Exercise goal — Search the records for the line with "700x427 pixels. At". Output that line and each line after it, exactly, and stop at the end; omit pictures.

Dataset records —
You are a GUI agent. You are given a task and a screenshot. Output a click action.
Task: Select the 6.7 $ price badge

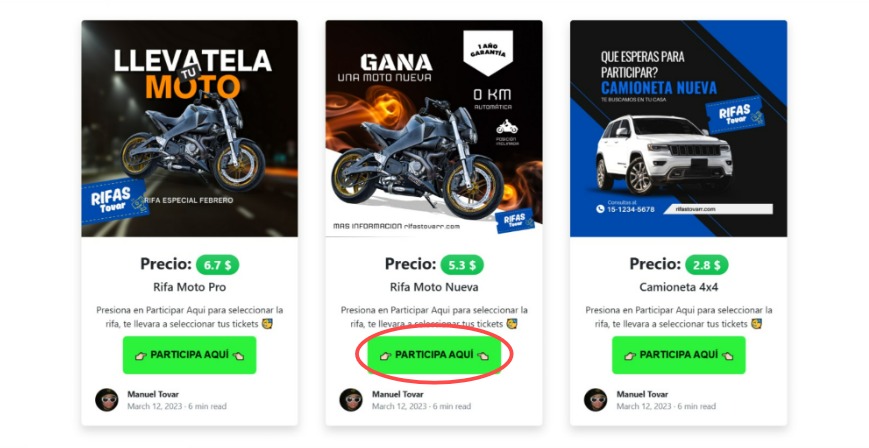217,265
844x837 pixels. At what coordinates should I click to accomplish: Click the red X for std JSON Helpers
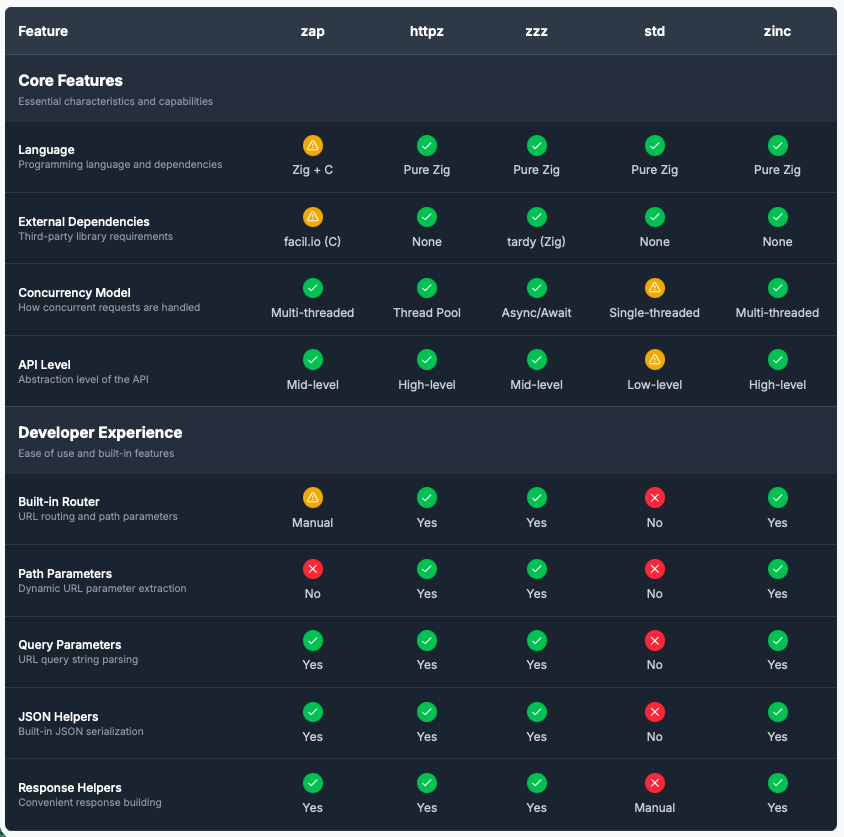pyautogui.click(x=654, y=712)
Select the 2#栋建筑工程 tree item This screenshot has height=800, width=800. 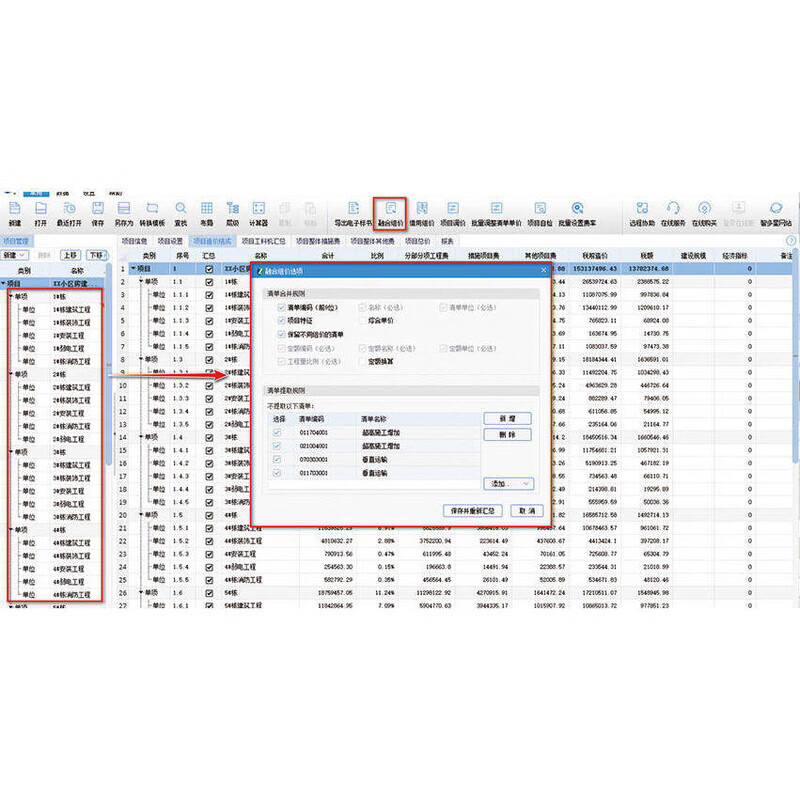pos(70,387)
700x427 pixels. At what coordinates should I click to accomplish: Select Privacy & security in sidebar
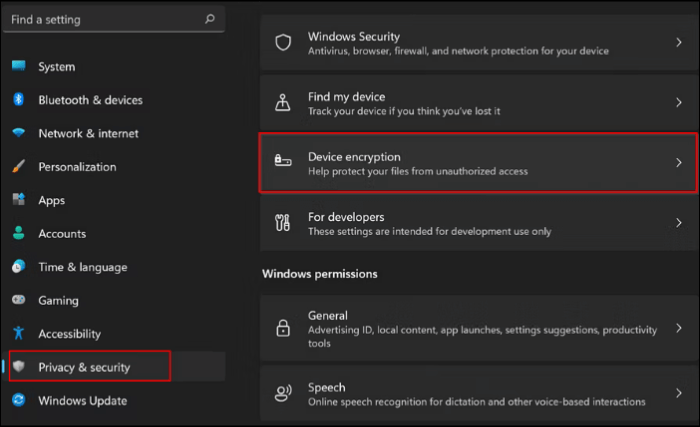84,367
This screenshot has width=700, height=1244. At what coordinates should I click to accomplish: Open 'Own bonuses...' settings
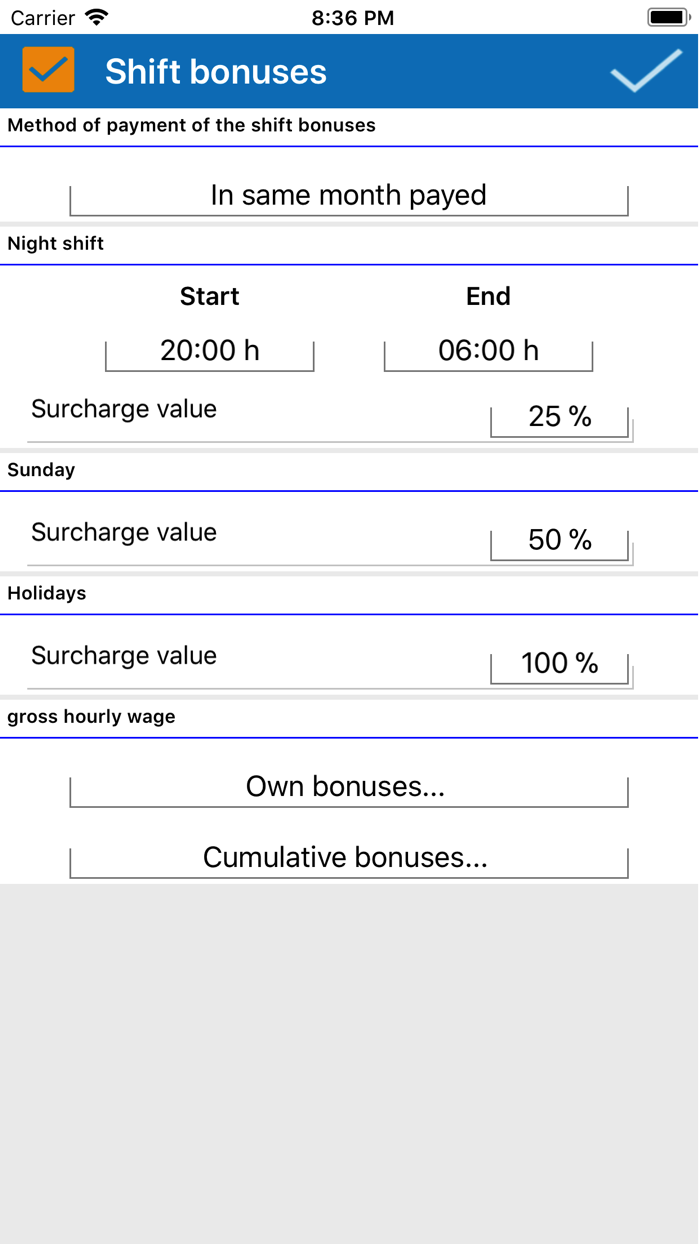coord(348,787)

Task solution —
700x427 pixels. At what coordinates should I click to accomplish: Select Privacy & security in sidebar
84,367
This screenshot has width=700, height=1244. At what coordinates should I click to accomplish: Open 'Own bonuses...' settings
coord(348,787)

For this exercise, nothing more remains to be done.